| December 2000/ January 2001
American Friends Service Committee Peacework Magazine Patrica Watson, Editor Sara Burke, Assistant Editor Pat Farren, Founding Editor 2161 Massachusetts Ave. Telephone number: Fax number:
pwork@igc.org Peacework has been published monthly since 1972, intended to serve as a source of dependable information to those who strive for peace and justice and are committed to furthering the nonviolent social change necessary to achieve them. Rooted in Quaker values and informed by AFSC experience and initiatives, Peacework offers a forum for organizers, fostering coalition-building and teaching the methods and strategies that work in the global and local community. Peacework seeks to serve as an incubator for social transformation, introducing a younger generation to a deeper analysis of problems and issues, reminding and re-inspiring long-term activists, encouraging the generations to listen to each other, and creating space for the voices of the disenfranchised. Views expressed are those of the authors, not necessarily of the AFSC. |
The Struggle Against Racial Profiling Dustin Washington is director, Youth Leadership Development Program, Seattle, AFSC, and spokesperson for the People's Coalition for Justice. Have you ever been driving along on a nice summer evening, obeying all possible traffic laws, and all of a sudden, you see the flashing lights of a patrol car in your mirror? A police officer comes up to your window and says you got pulled over because of a light bulb missing on your license plate. Throughout the whole interaction you have the intuitive feeling that you were really pulled over because of your race.

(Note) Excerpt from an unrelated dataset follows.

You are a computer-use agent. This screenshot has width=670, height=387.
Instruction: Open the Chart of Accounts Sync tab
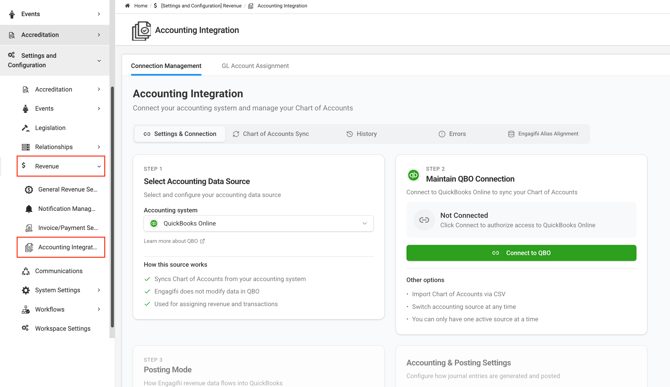(x=271, y=134)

So why does profiling happen? Because we live in a society that was founded on racism. Racial profiling by authorities is nothing new. From slavery until now, there has been a concerted effort by the white power structure to harass and intimidate the Black population, with a racist ideology used to justify such behavior. While Civil Rights laws have made some progress in stemming overt racism, there has been no sincere effort to change the institutionalized and internalized racism buried in the hearts and minds of American whites. Malcolm X said "We need education, not just legislation." His words ring true. White people are raised in a culture that teaches them, through every institution (media, education, etc.) that people of color, specifically black men are lazy, violent, and to be feared. Thus, it should be of no surprise that racist actions and attitudes are manifested in white police officers through racial profiling or other acts of police misconduct.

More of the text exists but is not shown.